> _Consigne_:
D'après le texte source, combien de travailleurs de l'État étaient concernés par la dernière tentative de négociation collective évoquée par Magali Picard ? Répondez en une phrase, s'il vous plaît.

Par ailleurs, Yves-Thomas Dorval ne pense pas que les « bons leviers » sont en place pour faire face aux défis de l’avenir. Et les enjeux sont grands : productivité à la traîne, faibles investissements dans les technologies de l’information, courte marge de manœuvre budgétaire, rareté de la main-d’œuvre, etc. « Il faut bouger rapidement, car les économies qui vont réussir prennent déjà de l’avance », prévient-il. Dans les moins bons coups, il rappelle la réforme fiscale des entreprises, qui a été décriée par les entrepreneurs. Et la hausse des cotisations de l’assurance-emploi qui alourdit les coûts des entreprises.
« Les décisions du gouvernement sont plus orientées pour plaire à des syndicats et pour faire des mesures sociales plutôt qu’économiques », dit M. Dorval. Il remarque que plusieurs positions sont « très » prosyndicales. « Le gouvernement a annulé des mesures qui avaient été mises en place par son prédécesseur pour faire face à certaines situations », dit-il. Selon lui, l’exemple le « plus frappant » est l’arrivée, sous peu, des nouvelles lois sur les normes du travail. « Elles ont été grandement modifiées à la demande des syndicats », dit-il. Sans compter l’annulation de la loi sur la transparence des contributions syndicales, précise-t-il.
Magali Picard ne considère pas que le gouvernement Trudeau est près des syndicats. « On vient de terminer une dernière tentative de négociation collective pour 140 000 travailleurs de l’État, avant la fermeture du Parlement, et on ne s’est pas entendus… », dit la VP exécutive de l’Alliance de la fonction publique du Canada. Par contre, elle estime qu’il y a quand même une avancée par rapport au gouvernement précédent. « On a vécu 10 années d’horreur sous un gouvernement conservateur qui n’a eu aucun respect pour la classe moyenne et les travailleurs », dit-elle. À son arrivée au pouvoir, le gouvernement libéral a aboli des « projets de loi anti-travailleurs », précise-t-elle. Parmi ceux-ci, C-525 faisait en sorte qu’il était « extrêmement facile » de se désaffilier d’un syndicat et difficile de se syndiquer. Et C-377 voulait qu’il y ait une pleine transparence des états financiers des syndicats envers la population et les gouvernements.
François Pétry, professeur émérite en sciences politiques, Université Laval
« Dès le départ, il y a eu un bon coup économique de la part du gouvernement Trudeau. C’est d’avoir décidé de faire un déficit plus important que celui prévu dans la plateforme électorale. La promesse des déficits modestes et d’un retour à l’équilibre budgétaire a été rompue. Mais elle l’a été à bon escient. Et finalement, ça n’a pas eu les effets néfastes que certains économistes prédisaient. L’économie canadienne a continué de fleurir malgré une dette plus importante. Ça a permis au gouvernement de mettre en place ses nombreux programmes sociaux. Et de remplir rapidement ses promesses phares : l’allocation canadienne aux enfants et la baisse d’impôt aux classes moyennes. Le taux de pauvreté au Canada a baissé de façon très sensible grâce à ces mesures. »

> _Données fournies_:
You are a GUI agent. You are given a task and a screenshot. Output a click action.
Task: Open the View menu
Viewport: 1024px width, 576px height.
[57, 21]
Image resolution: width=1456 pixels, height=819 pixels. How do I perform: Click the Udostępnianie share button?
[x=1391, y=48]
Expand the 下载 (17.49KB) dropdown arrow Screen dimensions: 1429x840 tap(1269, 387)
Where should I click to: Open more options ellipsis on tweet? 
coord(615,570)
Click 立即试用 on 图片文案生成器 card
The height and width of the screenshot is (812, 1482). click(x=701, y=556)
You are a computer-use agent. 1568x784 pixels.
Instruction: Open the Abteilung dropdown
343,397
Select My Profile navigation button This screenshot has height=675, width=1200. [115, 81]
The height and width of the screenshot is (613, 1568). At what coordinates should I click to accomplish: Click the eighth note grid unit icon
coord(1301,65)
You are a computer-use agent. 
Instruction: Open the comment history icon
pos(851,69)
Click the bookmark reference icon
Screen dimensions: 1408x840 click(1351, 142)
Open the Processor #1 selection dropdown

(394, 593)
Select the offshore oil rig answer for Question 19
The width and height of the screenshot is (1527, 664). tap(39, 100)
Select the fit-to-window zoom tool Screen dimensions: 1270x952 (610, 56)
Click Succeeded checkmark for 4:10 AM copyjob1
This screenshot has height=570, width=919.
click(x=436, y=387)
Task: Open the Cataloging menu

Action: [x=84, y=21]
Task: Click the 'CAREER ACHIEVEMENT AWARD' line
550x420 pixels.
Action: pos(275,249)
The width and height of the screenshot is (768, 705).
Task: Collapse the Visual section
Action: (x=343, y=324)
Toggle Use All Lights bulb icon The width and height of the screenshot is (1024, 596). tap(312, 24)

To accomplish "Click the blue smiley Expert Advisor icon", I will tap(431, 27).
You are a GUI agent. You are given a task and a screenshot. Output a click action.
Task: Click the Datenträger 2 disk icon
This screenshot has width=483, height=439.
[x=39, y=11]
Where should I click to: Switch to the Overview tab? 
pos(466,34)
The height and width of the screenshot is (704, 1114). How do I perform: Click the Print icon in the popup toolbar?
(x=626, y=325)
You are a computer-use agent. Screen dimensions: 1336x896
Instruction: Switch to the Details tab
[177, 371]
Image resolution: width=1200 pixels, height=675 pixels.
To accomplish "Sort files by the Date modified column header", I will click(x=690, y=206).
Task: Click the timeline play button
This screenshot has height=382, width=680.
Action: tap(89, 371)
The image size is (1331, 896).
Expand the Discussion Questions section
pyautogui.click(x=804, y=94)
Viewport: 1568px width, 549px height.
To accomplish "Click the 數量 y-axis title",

> _Réponse_:
Cette tentative de négociation collective concernait 140 000 travailleurs de l'État.